"I have a problem, as an actor, of demanding too much of an audience," acknowledged Daniel Davis, who plays the lead role in Jon Robin Baitz's "The Film Society" (through Sunday at the Los Angeles Theatre Center).
"I want (people) to understand they have a part in the evening," he added. "This is something that's happening in front of them. There's a symbiosis that occurs and the audience is just as much a part of the process as I am. The better they are, the better I am--just as the better the actor I'm opposite, the better my performance will be."
Davis is particularly buoyed by his role of Jonathon Balton, a 45-year-old Afrikaner schoolteacher, who retreats from personal and political turmoil by immersing himself in Hollywood movies.
"Somebody asked me if I related to the political implications, if I saw Jonathon's (emotional) journey as a metaphor. Well, that's not what I'm doing at all. For me, Jonathon's journey is a human one: the journey of a man finding out what kind of person he is, why he has hidden himself away, locked himself into films--what that represents."
The actor's empathy with his character is not surprising, given his own background. "When I read this play, I knew who this man was," he said. "I grew up in the rural South (Little Rock, Ark.) in a very religious, fundamentalist atmosphere. There was a lot of fear. The world changed in unimaginable ways after the Second World War and my parents were caught in that. All the things I laugh at now--the bomb, fallout shelters--were terribly real then."

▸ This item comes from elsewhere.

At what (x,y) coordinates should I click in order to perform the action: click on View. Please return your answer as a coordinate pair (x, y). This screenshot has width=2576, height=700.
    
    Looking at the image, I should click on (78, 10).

Movies were a great escape.
"At one time, my father maintained three jobs. One was running the movie theater in town. He ran the projector and sold tickets, my mother ran the concession stand. There was a partitioned area called 'the Cry Room' for mothers and infants, and I was put in there: in a high chair with a box of popcorn and a Dr. Pepper, and I watched Tyrone Power from the age of 2."
As time passed, Davis--just like the character in Baitz's play--grew impervious to the racial turmoil just outside that filmic haven.
"When I was in the seventh grade," he continued, "the National Guard bivouacked on my front lawn, but I ignored what was going on around me. I went to the movies, where everyone was pretty. So I use everything about myself," he laughed, "and just add on."
He's been adding on since his first role at age 13; now his resume totals upward of 300 plays. Yet Davis regards as his happiest time the six years at San Francisco's American Conservatory Theatre and the PCPA/Solvang Theatrefest, where he starred in "Peer Gynt" (1975), "Hamlet" (1979) and "Macbeth" (1984).
"We had something like 22,000 subscribers at ACT," he recalled with a smile. "You played to the same people all the time. They knew you, you knew them, yet you could surprise them, show up in different disguises, various incarnations, and they were always willing to accept it. That's one of the sadnesses of the theater now: economically, those (stable) situations don't exist. You have to look around for places to work."
And travel does get wearing.
"It used to be that you'd do a tour like the one I did in 'Amadeus' (he played Salieri on Broadway, then in 54 cities), and got famous. Nowadays (people) don't show up if you're not a TV star.
"Part of my problem has to do with being 41. I moved here for the same reason every actor does: We're seeking autonomy and financial security in a business that does not offer it. If you get lucky (here), you can set yourself up for life: take artistic control, make choices. Money talks. The theater I started out to be in 25 years ago doesn't exist any more. If I don't change my goals, I'll get buried."